Ufa twin summits: India looks to expand multilateral cooperation with Russia

Ufa, the capital city of Bashkortostan, readies to welcome SCO and BRICS summit participants. Source: BRICS2015.ru

Ufa, the capital city of Bashkortostan, readies to welcome SCO and BRICS summit participants. Source: BRICS2015.ru

Economic integration will dominate the agenda at the BRICS summit, where the New Development Bank will hold its inaugural meeting. Expansion of SCO to include India and Pakistan is most likely on the cards.

India looks to increase its economic and strategic multilateral cooperation with Russia at the BRICS and Shanghai Cooperation Organization summits that will be held this week in the city of Ufa.

The Indian delegation led by NarendraModi, who is visiting Russia for the first time in his capacity as prime minister, will also include finance minister ArunJaitley, who will attend the inaugural meeting of the New Development Bank and the BRICS finance ministers.

Although an economic vision document will be revealed at the summit, unlike last year’s edition in Fortaleza, Brazil when the countries agreed to the formation of the developmental bank and a currency reserve pool, no big-ticket deals are likely to be announced in Ufa.

The document will most likely focus on strengthening the bank and the currency pool and the overall economic integration within the grouping. “These mechanisms are focused on stabilizing domestic capital markets in the event of crisis in the global economy and expanding opportunities for trade and investment between the BRICS countries,” says Alexander Yakovenko, Russia’s ambassador to the UK. “This strategy is very much in line with the lessons learnt from the global crisis and the crisis in the Eurozone. We hope this could serve as a major contribution to the modernization and democratization of the current international financial system.”

The New Development Bank was actually the brainchild of former Indian Prime Minister Manmohan Singh. The BRICS members could not come to agreement on its formation at the 2012 summit in Durban.  It took a tremendous amount of negotiations before common ground was reached in Brazil last year, with India unhappy about not hosting the bank’s headquarters, which will be in Shanghai.

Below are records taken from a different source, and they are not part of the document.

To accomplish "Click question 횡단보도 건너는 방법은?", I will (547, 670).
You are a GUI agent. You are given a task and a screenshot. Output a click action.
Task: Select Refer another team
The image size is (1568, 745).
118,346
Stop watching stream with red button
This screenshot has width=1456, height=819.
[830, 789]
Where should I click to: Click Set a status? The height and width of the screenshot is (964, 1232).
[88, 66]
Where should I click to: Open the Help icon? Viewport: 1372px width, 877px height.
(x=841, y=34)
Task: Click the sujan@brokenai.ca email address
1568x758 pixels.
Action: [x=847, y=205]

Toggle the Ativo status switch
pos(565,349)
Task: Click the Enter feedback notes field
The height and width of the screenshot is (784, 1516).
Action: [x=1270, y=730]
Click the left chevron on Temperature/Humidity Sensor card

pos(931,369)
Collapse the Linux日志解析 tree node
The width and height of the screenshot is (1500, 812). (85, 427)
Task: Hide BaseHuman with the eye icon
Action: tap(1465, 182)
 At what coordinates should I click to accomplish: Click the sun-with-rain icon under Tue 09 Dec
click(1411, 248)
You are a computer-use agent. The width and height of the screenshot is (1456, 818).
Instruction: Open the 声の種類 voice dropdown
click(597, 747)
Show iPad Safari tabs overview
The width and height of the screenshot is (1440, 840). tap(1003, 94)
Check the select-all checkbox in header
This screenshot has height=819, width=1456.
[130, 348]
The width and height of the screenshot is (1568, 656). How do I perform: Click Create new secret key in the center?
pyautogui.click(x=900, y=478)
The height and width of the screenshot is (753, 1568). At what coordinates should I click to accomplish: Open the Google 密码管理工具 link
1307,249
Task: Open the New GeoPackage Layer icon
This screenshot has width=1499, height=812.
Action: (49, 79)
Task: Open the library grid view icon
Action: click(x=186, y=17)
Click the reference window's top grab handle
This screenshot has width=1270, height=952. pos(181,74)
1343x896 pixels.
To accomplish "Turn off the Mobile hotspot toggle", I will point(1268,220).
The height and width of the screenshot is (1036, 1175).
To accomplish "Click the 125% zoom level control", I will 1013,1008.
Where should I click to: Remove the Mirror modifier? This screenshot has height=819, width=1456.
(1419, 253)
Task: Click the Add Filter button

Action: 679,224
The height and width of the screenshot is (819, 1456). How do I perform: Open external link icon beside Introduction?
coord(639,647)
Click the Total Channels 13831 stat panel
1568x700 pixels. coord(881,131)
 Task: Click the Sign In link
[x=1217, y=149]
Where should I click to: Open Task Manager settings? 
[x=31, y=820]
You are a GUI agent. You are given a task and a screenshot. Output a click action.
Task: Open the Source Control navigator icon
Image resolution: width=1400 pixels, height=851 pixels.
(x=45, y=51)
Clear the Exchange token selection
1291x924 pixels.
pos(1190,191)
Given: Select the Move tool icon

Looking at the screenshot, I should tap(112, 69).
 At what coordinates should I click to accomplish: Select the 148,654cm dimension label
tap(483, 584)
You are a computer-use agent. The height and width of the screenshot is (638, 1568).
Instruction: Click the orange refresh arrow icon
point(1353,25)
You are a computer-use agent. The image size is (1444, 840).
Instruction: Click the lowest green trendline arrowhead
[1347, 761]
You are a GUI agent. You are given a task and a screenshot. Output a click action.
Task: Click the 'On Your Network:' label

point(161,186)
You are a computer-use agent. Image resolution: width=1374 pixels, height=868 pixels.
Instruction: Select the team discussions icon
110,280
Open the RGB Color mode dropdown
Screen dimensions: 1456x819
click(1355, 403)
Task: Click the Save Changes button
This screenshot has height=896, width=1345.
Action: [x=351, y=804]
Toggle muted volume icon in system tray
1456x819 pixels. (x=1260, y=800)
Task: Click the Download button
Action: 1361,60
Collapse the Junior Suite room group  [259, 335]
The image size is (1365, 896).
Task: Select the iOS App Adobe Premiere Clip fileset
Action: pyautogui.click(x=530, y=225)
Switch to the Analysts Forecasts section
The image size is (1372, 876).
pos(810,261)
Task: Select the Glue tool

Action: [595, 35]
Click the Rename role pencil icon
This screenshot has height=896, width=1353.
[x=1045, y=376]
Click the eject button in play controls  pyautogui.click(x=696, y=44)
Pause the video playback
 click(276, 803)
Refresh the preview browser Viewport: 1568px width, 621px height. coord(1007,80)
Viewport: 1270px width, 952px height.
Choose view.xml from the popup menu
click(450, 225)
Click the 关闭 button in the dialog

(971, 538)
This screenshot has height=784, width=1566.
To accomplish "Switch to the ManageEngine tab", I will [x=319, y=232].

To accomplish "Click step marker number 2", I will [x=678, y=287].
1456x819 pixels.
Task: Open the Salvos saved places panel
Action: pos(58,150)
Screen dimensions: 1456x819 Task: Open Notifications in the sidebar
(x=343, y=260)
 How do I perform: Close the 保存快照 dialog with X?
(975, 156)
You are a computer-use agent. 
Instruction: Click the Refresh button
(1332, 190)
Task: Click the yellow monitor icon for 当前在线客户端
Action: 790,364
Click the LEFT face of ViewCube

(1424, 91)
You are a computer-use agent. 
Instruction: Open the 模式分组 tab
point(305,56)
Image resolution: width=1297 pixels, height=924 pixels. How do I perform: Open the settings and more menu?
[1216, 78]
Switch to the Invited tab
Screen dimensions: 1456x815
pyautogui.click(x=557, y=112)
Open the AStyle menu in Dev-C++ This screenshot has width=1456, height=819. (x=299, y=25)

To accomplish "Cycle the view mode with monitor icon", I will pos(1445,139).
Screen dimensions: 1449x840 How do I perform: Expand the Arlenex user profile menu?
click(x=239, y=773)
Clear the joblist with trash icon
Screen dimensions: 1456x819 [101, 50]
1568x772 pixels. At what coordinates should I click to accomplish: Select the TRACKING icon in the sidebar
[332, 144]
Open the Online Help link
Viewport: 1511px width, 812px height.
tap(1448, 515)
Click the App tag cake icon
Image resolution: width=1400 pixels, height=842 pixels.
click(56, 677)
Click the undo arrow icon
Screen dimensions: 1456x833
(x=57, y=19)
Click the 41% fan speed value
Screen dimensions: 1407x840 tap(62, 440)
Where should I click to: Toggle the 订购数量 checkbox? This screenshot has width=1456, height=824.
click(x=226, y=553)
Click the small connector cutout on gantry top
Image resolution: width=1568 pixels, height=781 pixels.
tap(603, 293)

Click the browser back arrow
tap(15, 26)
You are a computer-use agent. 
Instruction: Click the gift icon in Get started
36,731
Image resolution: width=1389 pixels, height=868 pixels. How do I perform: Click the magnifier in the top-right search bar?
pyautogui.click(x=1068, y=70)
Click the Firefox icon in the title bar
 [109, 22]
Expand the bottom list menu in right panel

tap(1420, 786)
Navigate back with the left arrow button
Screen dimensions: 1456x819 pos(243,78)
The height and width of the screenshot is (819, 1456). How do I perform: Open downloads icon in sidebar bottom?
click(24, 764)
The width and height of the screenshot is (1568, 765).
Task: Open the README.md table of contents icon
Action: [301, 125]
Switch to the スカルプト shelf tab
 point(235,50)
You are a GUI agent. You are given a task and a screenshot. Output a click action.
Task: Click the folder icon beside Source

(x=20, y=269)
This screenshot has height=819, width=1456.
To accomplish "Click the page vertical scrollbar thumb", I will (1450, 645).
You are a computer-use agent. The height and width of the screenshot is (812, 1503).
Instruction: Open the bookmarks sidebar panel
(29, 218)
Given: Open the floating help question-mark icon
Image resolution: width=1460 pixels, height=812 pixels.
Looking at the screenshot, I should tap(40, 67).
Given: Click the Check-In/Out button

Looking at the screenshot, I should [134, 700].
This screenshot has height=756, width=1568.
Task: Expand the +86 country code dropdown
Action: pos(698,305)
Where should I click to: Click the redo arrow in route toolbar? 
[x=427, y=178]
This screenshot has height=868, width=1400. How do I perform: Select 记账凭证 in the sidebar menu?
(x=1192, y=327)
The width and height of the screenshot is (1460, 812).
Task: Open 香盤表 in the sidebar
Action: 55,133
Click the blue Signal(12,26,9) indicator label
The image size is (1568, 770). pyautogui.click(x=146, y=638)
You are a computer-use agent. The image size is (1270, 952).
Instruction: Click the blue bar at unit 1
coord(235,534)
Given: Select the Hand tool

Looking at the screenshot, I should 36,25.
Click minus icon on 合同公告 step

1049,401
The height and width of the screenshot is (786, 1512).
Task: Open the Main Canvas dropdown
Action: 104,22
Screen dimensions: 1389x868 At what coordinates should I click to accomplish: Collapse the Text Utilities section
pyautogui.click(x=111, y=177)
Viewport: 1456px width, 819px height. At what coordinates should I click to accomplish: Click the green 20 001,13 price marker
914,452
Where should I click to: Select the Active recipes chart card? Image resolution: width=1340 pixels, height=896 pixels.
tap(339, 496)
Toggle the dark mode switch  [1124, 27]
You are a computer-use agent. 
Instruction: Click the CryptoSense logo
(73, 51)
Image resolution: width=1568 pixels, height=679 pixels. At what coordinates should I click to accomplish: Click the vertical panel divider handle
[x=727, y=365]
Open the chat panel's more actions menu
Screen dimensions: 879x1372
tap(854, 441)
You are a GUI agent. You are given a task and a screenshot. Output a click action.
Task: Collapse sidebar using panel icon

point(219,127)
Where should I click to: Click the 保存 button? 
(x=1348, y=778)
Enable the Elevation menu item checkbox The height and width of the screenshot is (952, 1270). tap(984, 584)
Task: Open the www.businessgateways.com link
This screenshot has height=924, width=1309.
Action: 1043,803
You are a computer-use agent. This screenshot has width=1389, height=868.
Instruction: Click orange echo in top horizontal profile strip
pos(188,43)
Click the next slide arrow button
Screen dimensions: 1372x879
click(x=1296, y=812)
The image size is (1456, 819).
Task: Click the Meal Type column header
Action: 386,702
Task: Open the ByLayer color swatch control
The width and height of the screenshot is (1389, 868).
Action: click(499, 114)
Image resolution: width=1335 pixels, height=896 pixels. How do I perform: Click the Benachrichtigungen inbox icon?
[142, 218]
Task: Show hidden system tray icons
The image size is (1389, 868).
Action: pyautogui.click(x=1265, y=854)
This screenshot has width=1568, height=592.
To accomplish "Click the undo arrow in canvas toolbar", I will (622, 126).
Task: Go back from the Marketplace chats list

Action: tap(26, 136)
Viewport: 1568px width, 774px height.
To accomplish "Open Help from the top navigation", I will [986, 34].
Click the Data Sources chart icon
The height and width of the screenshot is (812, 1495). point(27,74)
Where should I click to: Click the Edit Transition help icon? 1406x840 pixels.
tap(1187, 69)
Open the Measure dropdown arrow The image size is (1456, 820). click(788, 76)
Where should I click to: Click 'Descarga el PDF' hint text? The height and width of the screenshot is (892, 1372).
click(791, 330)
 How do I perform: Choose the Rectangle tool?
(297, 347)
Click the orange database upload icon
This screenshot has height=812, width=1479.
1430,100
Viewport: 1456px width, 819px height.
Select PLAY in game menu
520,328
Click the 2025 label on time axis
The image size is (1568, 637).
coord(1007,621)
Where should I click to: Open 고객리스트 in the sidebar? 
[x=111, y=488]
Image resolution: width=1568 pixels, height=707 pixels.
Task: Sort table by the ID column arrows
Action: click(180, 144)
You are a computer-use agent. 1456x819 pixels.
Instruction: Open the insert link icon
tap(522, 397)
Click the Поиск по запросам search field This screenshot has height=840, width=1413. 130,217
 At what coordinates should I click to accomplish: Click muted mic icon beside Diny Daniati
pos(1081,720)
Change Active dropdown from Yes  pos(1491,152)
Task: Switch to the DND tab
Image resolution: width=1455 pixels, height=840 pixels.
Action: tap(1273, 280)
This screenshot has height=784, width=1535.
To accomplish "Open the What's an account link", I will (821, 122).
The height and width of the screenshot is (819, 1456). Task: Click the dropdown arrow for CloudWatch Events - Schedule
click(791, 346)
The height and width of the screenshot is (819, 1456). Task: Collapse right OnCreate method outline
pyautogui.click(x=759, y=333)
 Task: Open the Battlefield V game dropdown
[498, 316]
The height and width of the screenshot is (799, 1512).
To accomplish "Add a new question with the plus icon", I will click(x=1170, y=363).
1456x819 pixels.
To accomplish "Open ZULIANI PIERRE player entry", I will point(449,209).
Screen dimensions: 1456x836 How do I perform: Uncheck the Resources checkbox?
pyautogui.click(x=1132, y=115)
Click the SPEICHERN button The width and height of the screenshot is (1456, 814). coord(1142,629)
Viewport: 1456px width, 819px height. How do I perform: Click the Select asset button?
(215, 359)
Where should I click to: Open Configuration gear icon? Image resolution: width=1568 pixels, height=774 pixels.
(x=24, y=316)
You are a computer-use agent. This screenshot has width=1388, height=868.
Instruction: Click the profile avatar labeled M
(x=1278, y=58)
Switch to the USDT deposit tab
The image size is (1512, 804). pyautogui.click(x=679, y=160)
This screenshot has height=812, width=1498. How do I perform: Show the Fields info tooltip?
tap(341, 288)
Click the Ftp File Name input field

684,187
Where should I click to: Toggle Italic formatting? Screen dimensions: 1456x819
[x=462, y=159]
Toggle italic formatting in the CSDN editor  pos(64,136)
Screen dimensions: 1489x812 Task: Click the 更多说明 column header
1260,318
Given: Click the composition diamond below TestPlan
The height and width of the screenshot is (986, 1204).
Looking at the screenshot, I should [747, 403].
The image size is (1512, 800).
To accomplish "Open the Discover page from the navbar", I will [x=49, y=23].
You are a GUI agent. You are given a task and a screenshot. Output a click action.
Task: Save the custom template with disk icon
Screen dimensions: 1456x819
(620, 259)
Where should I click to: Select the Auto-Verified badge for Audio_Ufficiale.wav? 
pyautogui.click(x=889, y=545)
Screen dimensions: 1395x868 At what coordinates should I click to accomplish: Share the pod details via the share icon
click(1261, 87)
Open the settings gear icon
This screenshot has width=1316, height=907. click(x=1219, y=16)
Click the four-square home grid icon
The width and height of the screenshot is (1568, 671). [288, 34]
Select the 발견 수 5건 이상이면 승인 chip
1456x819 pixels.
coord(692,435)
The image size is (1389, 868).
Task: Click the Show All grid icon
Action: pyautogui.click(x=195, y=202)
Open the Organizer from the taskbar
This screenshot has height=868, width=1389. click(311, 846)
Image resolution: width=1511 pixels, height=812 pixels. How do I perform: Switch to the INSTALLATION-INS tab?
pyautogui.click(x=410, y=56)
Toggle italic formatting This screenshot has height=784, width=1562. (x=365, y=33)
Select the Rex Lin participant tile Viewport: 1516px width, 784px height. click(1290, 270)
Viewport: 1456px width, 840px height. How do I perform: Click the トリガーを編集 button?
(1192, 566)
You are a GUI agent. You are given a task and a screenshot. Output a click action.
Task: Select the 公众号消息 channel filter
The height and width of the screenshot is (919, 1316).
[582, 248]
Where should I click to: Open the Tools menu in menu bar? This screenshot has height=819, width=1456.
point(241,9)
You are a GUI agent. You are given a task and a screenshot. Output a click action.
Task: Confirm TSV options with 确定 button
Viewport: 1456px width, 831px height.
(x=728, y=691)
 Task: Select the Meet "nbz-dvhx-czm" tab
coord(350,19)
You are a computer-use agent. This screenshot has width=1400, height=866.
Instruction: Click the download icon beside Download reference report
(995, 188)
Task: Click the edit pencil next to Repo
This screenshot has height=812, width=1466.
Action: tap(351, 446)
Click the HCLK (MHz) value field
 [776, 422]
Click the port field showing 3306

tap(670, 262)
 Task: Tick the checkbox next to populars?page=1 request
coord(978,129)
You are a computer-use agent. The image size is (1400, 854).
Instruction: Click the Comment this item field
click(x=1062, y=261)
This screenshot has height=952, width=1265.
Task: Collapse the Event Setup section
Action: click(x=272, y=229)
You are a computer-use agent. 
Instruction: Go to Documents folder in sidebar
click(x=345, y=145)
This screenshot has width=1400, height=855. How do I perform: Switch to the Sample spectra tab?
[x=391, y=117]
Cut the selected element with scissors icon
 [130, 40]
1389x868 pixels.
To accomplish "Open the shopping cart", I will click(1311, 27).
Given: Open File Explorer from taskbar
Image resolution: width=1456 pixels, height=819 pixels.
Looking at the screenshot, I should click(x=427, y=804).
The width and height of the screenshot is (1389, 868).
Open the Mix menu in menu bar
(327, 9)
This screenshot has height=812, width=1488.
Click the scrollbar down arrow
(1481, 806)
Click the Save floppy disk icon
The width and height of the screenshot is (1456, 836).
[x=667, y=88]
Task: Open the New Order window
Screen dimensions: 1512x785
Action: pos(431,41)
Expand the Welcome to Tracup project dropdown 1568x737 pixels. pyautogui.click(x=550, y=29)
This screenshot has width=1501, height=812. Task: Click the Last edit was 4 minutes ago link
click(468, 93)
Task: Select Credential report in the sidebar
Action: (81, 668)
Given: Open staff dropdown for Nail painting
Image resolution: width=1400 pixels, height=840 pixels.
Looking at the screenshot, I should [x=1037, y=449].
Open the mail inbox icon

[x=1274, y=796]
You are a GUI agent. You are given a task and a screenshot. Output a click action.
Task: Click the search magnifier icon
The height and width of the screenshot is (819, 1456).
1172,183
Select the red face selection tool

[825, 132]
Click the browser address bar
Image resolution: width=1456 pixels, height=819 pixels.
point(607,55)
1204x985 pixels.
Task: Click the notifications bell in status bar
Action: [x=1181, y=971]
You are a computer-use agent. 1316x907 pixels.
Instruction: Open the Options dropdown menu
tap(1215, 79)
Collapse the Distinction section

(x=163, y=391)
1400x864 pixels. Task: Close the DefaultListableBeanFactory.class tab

A step that will likely be discussed at the inaugural meeting of the bank, initially headed by former ICICI Bank Chairman K.V. Kamath, is credit facilities in national currencies.

India, which is also the second largest shareholder in the China-led Asian Infrastructure Investment Bank or AIIB, is keen to see that the BRICS Bank becomes a success, as it is increasingly frustrated with punching below its economic weight in the West-dominated Bretton Woods Institutions.

There have been absolutely no leaks on the content of the economic vision document.  It remains to be seen, what the next steps can be to integrate the diverse economies of Brazil, Russia, India, China and South Africa.Russia, which faced a currency crisis at the end of last year, is one of the key proponents of bypassing hard currencies and introducing trade settlements in national currencies. It has already taken the initiative with China and set up a mechanism to explore the option with India.  Brazil and South Africa have showed a lesser degree of enthusiasm for such a move.

SCO membership expansion

The Shanghai Cooperation Organization (SCO) is expected to accept India and Pakistan as permanent members at the Ufa summit.The security grouping, which was formed in 2001, has six permanent members: China, Kazakhstan, Kyrgyzstan, Russia, Tajikistan, and Uzbekistan. 

Pakistan, which along with India, Iran Afghanistan and Mongolia, is an observer at the SCO, has been asking for permanent membership since 2006. India, at that time was seeking closer ties with the West and was hesitant to become a member of a security group that looked to be antagonistic towards the United States.

It was only towards the beginning of this decade that New Delhi moved towards seeking full membership in the grouping. Reports in the India media in June indicated that NarendraModi hinted at not attending the SCO summit in Ufa, if India was not accepted as a full member.  Although no official statement has been made on SCO expansion, the addition of India and Pakistan into the grouping looks like a foregone conclusion.

Both China and Russia, the real leaders of the SCO, have gone on the record to state that they fully endorse the expansion of the grouping to include India and Pakistan. In an article that was published on the website of China’s state-run television channel, GuJianjun wrote that theinclusion of the South Asian neighbors into the SCO “would be conducive to the implementation” of Xi Jinping’s to pet projects: the Silk Road Economic Belt and the 21st century Maritime Silk Road.

Russian and Chinese analysts are also of the opinion that membership in the SCO would help India and Pakistan reduce bilateral tensions and improve ties. Having the two countries on board the SCO also helps further the Russian international strategy of a multi-polar world.

While India, which continues to have excellent bilateral relations with Russia, is also eager to expand multilateral cooperation via BRICS, SCO and a comprehensive economic partnership agreement with the Eurasian Economic Union, one of the pillars of Narendra Modi’s foreign policy is to ensure that India’s ties with the West continue to grow. New Delhi will likely play a delicate balancing act over the next few years, as it tries to keep all its partners happy.